The Sports Psychology Blog

 

 

 

Today's Sports Psychology blog examines the classic psychology of sport dilemma of how to turn talent into team-spirit. It looks at one of sports great underachievers, Lancahsire County Cricket Club.

Cricket: Talent Or Team-Spirit?

Lancashire's Dominic Cork is discussing with Sky's Charles Colville 20/20 cricket strategy. Colville remarks that Leicester have been successful at this form of the game because they are excellent at being able to hone in on opposition weakness. Colville asks Cork if this is something Lancashire do? Cork responds by saying 'No - if we all play to our strengths then we will win'.

When you have Hodge, Law, Loye, Jayasuriya etc in the team then this strategy is understandable.
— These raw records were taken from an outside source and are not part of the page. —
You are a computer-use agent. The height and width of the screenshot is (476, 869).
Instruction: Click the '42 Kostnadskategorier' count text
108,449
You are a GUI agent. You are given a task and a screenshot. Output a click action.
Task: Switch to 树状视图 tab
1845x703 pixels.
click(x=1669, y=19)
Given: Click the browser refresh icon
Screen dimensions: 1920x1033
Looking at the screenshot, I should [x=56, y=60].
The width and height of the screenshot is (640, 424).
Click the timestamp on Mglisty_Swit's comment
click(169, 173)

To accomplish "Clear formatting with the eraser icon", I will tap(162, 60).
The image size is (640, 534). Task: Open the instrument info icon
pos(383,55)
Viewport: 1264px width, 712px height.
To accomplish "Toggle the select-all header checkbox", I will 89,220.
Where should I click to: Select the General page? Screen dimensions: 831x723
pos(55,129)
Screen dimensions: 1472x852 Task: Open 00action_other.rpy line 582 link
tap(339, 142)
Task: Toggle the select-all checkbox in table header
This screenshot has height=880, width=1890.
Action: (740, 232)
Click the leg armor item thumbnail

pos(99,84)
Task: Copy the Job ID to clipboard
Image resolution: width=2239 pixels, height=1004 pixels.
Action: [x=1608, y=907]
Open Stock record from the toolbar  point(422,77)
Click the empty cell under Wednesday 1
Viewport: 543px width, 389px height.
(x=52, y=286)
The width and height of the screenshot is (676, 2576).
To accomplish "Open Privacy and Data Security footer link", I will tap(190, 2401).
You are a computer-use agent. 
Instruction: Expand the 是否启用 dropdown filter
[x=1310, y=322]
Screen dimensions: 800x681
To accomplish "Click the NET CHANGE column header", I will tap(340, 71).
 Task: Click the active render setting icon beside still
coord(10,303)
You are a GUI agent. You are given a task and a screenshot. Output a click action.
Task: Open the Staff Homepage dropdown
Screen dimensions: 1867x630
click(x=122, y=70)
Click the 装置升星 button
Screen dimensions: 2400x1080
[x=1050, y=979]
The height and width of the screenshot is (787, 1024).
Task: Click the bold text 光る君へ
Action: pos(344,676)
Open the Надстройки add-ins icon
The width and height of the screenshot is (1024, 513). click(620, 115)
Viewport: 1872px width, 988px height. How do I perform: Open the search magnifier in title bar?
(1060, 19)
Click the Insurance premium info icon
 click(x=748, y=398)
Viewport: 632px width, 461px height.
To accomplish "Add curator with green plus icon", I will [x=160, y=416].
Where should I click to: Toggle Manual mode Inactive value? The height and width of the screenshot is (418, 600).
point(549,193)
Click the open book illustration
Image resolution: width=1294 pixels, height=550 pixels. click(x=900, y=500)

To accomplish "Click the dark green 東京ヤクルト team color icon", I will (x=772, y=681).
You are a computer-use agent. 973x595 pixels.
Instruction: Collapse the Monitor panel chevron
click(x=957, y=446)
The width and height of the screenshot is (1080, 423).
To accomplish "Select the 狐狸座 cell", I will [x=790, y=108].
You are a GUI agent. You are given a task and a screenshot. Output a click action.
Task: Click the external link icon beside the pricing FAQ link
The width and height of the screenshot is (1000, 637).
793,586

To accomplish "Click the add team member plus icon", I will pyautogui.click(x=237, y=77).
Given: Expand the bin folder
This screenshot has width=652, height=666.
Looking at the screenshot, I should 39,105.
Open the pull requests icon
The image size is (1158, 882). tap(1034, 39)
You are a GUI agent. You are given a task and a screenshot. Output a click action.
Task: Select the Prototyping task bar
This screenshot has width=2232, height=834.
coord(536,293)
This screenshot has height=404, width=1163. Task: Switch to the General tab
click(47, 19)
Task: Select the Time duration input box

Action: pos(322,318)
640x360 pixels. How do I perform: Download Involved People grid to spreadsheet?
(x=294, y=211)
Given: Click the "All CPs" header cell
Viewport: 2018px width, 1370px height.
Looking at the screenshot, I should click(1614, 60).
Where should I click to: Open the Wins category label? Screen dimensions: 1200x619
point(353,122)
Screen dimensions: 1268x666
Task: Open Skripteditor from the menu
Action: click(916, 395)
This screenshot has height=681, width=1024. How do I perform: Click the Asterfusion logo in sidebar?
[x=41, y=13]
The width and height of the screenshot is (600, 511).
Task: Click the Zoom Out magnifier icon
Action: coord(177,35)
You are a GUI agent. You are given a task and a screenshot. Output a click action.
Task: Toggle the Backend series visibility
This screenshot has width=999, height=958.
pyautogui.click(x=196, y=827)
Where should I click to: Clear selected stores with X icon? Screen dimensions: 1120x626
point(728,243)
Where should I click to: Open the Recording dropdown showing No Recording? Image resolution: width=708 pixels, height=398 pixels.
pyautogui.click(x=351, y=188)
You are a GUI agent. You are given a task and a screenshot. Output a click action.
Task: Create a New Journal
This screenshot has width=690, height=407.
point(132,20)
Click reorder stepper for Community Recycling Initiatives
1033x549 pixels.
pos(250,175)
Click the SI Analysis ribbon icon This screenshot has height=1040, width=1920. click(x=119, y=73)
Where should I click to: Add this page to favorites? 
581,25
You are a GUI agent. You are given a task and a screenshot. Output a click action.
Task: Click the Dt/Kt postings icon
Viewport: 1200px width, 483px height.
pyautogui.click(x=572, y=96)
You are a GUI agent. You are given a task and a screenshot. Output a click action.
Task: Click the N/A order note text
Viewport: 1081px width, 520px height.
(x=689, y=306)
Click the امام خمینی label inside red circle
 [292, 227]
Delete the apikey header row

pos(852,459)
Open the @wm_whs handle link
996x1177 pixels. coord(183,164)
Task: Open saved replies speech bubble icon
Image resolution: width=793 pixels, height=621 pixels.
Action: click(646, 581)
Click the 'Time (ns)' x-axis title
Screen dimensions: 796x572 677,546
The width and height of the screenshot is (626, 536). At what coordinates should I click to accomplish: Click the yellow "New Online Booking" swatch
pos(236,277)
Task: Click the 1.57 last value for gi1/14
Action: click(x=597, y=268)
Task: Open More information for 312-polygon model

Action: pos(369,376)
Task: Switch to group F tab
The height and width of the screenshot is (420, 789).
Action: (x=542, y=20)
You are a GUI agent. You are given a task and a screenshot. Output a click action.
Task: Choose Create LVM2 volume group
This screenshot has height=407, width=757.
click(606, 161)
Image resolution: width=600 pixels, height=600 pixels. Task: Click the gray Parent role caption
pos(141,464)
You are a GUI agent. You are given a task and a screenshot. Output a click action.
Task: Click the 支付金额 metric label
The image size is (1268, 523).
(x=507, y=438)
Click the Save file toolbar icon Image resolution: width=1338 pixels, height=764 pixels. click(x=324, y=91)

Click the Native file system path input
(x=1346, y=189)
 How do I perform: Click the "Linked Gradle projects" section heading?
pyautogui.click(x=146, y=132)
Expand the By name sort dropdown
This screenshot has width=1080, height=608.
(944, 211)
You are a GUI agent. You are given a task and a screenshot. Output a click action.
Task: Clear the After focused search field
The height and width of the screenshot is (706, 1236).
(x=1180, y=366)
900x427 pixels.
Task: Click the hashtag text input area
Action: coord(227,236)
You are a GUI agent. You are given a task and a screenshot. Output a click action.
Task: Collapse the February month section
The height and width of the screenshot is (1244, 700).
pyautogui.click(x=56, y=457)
However, judging by the lack of recent silverware in the Old Trafford trophy room you would have to say that it's a flawed approach.

Having an abundance of talent is one thing - but unifying that talent into a coherent whole is another. It's what many sports psychologists provide their goods and services for.

In the 2006 C&G Trophy Final against Sussex, Lancashire drafted in Murali Kartik the Indian spinner to replace the reliable and long-serving Gary Keedy. Lancashire lost, chasing a low score, beaten by Sussex's superior will and team-spirit. Team-spirit is something built over a long period of time. It is forged on trust, comaraderie and belief in each other.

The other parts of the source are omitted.